Perceive everything as a graph. A schema describes the dataset: vertices, properties, edges. Vertices have a type hierarchy: "GitHubRepository" is a flavor of "Webpage". This is equivalent to the relational model. A code example shows the definition of the "GitHubRepository" vertex type, defining it as implementing the "Webpage interface, with properties "url, owner, name" all of type non-nullable String, and edge "workflows" that points to zero, one, or more "GitHubWorkflow" neighboring vertices. The "url" property comes from the "Webpage" interface, and the "owner" and "name" properties are own properties of the GitHubRepository vertex type.

We'll have a schema that describes our dataset in terms of vertices, typed properties on those vertices, and edges between them. We'll also have a type hierarchy between the different vertex types, so we can say that a GitHubRepository vertex is a kind of Webpage.

This is equivalent to the relational (SQL) model. If you're comfortable with SQL, you'll feel right at home here: vertices are tables, properties are columns, edges are foreign keys, etc.
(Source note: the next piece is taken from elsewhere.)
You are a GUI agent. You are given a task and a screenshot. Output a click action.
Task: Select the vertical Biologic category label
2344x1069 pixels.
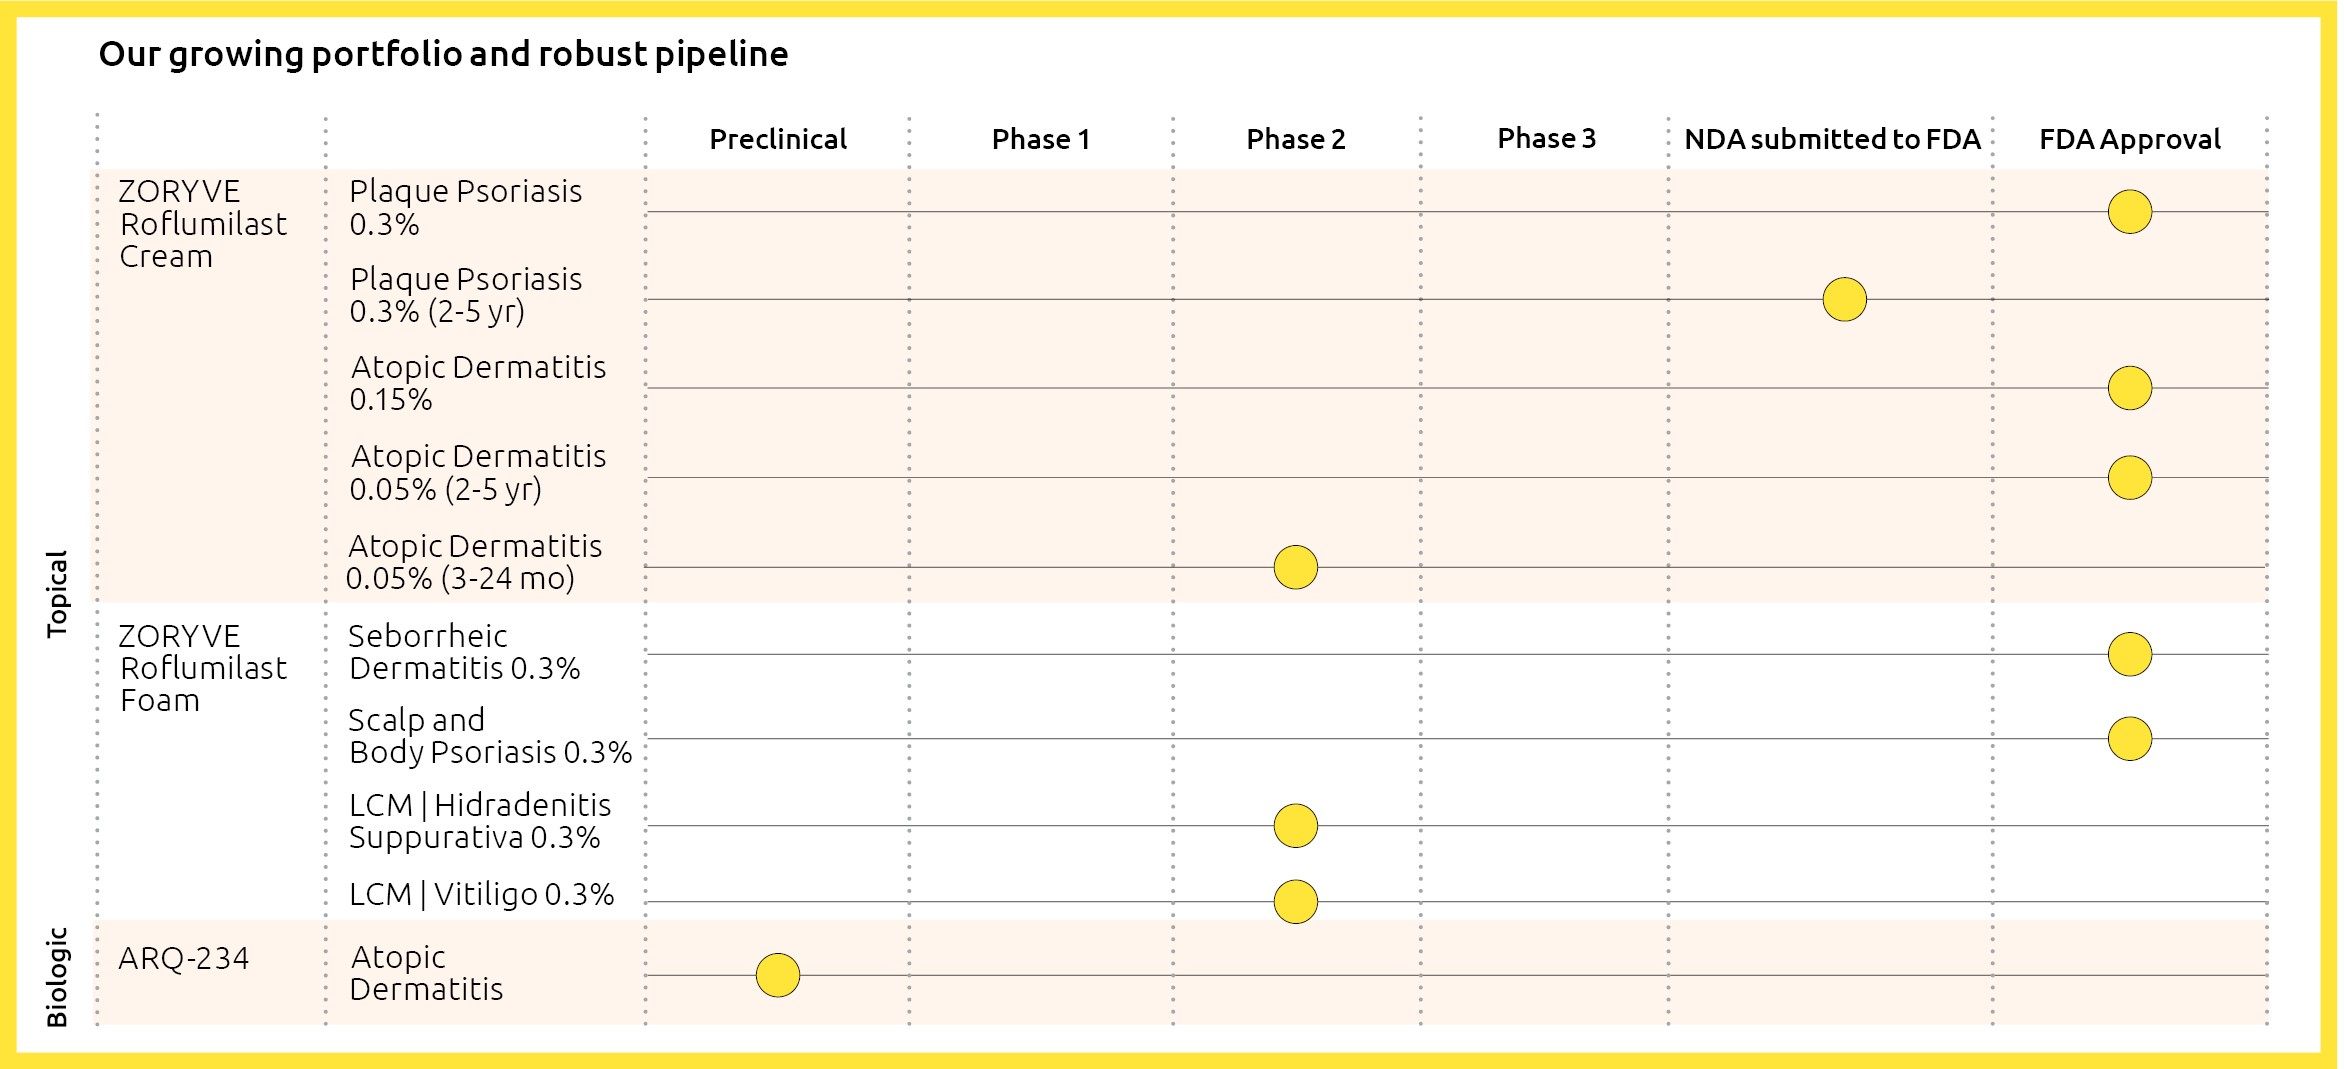[57, 976]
Here's what our "HackerNews meets GitHub" graph looks like:

Graph diagram showing a series of vertices having certain property values, and connected to each other by edges. There are two vertices of type HackerNewsStory, each with different scores and titles. One of them is connected to a Webpage vertex with some URL, while the other is connected to a GitHubRepository (a subtype of Webpage) with a different URL, and values for the "name" and "owner" properties as required by the schema. The latter HackerNewsStory vertex also has some comments, depicted as a tree of Comment vertices where the root comments are connected to the HackerNewsStory, and replying comments are connected to the comment to which they are replying.

We have some HackerNews stories that have titles and scores. Some of them have comments. The stories point to web pages, some of which are GitHub repositories, and so on.

In order to run a query against this graph, we need to do two things: define a pattern to look for, then select a set of properties to return from the vertices that match our pattern.

For example, let's look for trending HackerNews stories with a score of at least 50 points, which also point to a GitHub repository. For each match, say we want to know the GitHub repository URL and its story's HackerNews score.

The same graph diagram as before, updated to include a query structure we are attempting to pattern-match against the graph. The query looks for HackerNewsStory vertices with a score of more than 50 points, and connected to a GitHubRepository vertex. Both HackerNewsStory vertices have more than 50 points, but only one of them is connected to a GitHubRepository whereas the other points to a generic Webpage. The matching HackerNewsStory and GitHubRepository vertices are the result of the query, and their selected properties are returned as the query's outputs.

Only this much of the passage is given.